The strength of this study lies in the integration of multiple genomic datasets, which combine patient data and ESCC specimens across various sources. This approach enhances the study’s statistical power, providing a robust capability to detect true differences in survival outcomes with high significance. Despite the strengths of this study, there are notable limitations. First, the study relied on in silico analyses and public databases, which may introduce inconsistencies in data collection and reporting across sources. Variability in sequencing techniques, sample processing, and annotation methods between datasets may affect the uniformity of genomic alterations observed. In addition, while pooling datasets increases sample size, it may also obscure unique cohort-specific characteristics, potentially limiting the generalizability of the findings. The observational nature of the study further restricts causal inference. Despite the high power for detecting mortality risk, the smaller sample size in the altered group may have limited the ability to achieve significance in DFS analysis. A notable limitation is that survival analyses were conducted using cBioPortal, which only supports univariate Kaplan-Meier analyses and does not allow multivariate Cox regression to adjust for potential confounders such as cancer stage. Finally, while this study provides insight into associations between genomic alterations and survival, functional validation through laboratory-based studies is necessary to confirm the suggested biological mechanisms. These limitations should be addressed in future studies to strengthen the clinical relevance of the findings.
Conclusions
This study aimed to explore the impact of genomic alterations for six selected genes (HMGB1, ROS1, FGFR1, FGFR2, IL6, and TLR4) on the survival outcomes of patients with esophageal squamous cell carcinoma. Using in silico analyses of multiple genomic datasets, we observed that approximately 15% of patients harbored alterations in these genes. These alterations were associated with significantly poorer OS, with a hazard ratio of 2.16 over an extended follow-up period. Although previous studies have individually examined the role of these genes in ESCC, our study provides novel insight into their collective impact, highlighting an increased mutation burden and altered tumor microenvironment as contributing factors to immune evasion and disease progression.

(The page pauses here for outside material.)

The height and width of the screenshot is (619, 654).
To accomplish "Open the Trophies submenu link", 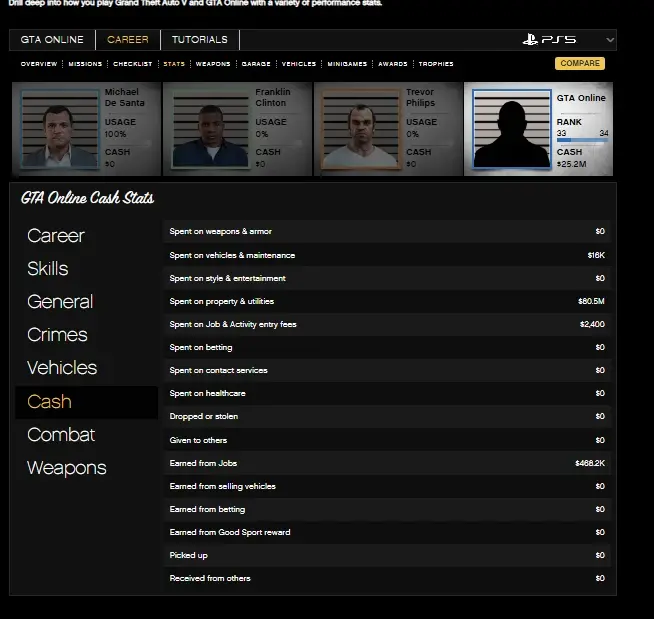I will 436,64.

Our findings underscore the relevance of these genes in modulating pathways that support tumor survival and immune resistance, such as the NF-κB and PD-1/PD-L1 pathways. Nonetheless, this is an observational study, and its reliance on public datasets is a limitation, including potential inconsistencies in data collection and cross-cohort variability. Future studies should focus on experimental validation and functional studies to elucidate the underlying mechanism of these genomic alterations and their therapeutic implications.
Overall, our work suggests that the combined genomic alterations in HMGB1, ROS1, FGFR1, FGFR2, IL6, and TLR4 may serve as prognostic markers and potential targets for tailored therapeutic strategies in ESCC, which warrants further studies to enhance the clinical outcomes for this aggressive cancer.